Document passage>
━━━━━━━━━━━━━━━━━━━━
With their powerful lava flows and destructive ability even capable of endangering entire towns, volcanoes are a force to be reckoned with. Now, researchers from Heidelberg University have discovered a new power these earth giants possess: the ability to make sapphires.

In a paper published in the journal Contributions to Mineralogy and Petrology, the scientists found sapphire fragments within the Eifel volcanic region in central Europe, showing an expensive and beautiful result of volcanic activity.

Volcanic Gem Making

It’s no surprise that volcanoes can produce a variety of rock types, including gemstones. When the magma, or molten rock from a volcano cools, it can create a variety of precious gems and minerals. Zircon, amethyst, opals, obsidian, and peridots, among other gems, have been found in areas with volcanic activity.

The difference in these gems depends on the amount of elements such as iron or silicon in the magma and how quickly the molten rock cools. For example, magma that contains a greater amount of iron can result in the peridot’s green color, while more silica-rich magma can produce opals.

Sapphires, unlike other gemstones, are created by “contaminating” aluminum oxide, also known as corundum. These gemstones are the result of magma with little to no silicon, which geologists believed was pushed to the Earth’s crust as the magma rose to the surface.

Looking at Volcanic Sapphires

To study the sapphires produced within the Eifel region, the Heidelberg scientists looked at a variety of rock samples taken from this area. The Eifel region is rather unique, as the Earth’s mantle has been interacting with the outer crust for nearly 700,000 years, producing many unique geological features and specimens.

The scientists found that many of these specimens are high in sodium and potassium but low in silicon dioxide, creating the perfect environment for producing sapphires.

“One explanation is that sapphire in the Earth’s crust originates from previously clayey sediments at very high temperatures and pressure and the ascending magmas simply form the elevator to the surface for the crystals,” explained Prof. Dr. Axel Schmitt, a researcher on the project who is currently at Curtin University in Perth (Australia), in a recent press release.

To see if Schmitt’s proposal was correct, the researchers examined 223 sapphires from the Eifel region, including grains that were only millimeters in size. From their analysis, they found that most of the sapphires originated from riverbed deposits instead of quarries that held volcanic deposits.
━━━━━━━━━━━━━━━━━━━━
Exercise tasks>
1) According to the article on volcanic sapphires, how many sapphires from the Eifel region did the researchers examine?
2) Duplicate the stretch of the volcanic sapphire article from "In a paper published" through "can produce opals.".
3) Render this sentence from the volcanic sapphire article in Spanish: "The scientists found that many of these specimens are high in sodium and potassium but low in silicon dioxide, creating the perfect environment for producing sapphires."

Data excerpt>
━━━━━━━━━━━━━━━━━━━━
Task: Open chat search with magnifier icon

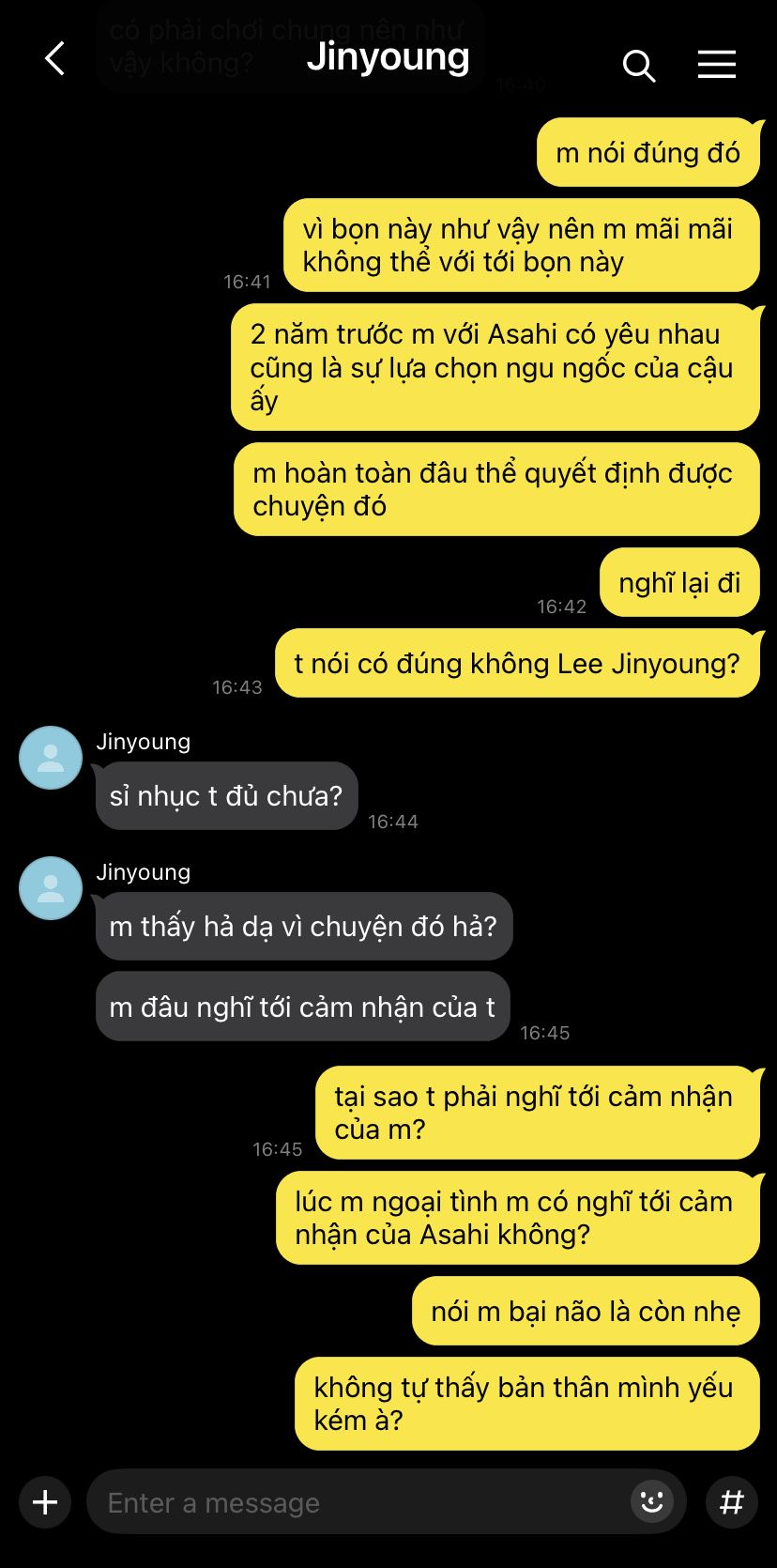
━━━━━━━━━━━━━━━━━━━━
Outputs in order>
1) 223

2)
In a paper published in the journal Contributions to Mineralogy and Petrology, the scientists found sapphire fragments within the Eifel volcanic region in central Europe, showing an expensive and beautiful result of volcanic activity.

Volcanic Gem Making

It’s no surprise that volcanoes can produce a variety of rock types, including gemstones. When the magma, or molten rock from a volcano cools, it can create a variety of precious gems and minerals. Zircon, amethyst, opals, obsidian, and peridots, among other gems, have been found in areas with volcanic activity.

The difference in these gems depends on the amount of elements such as iron or silicon in the magma and how quickly the molten rock cools. For example, magma that contains a greater amount of iron can result in the peridot’s green color, while more silica-rich magma can produce opals.

3) Los científicos descubrieron que muchas de estas muestras son ricas en sodio y potasio pero pobres en dióxido de silicio, lo que crea el entorno perfecto para producir zafiros.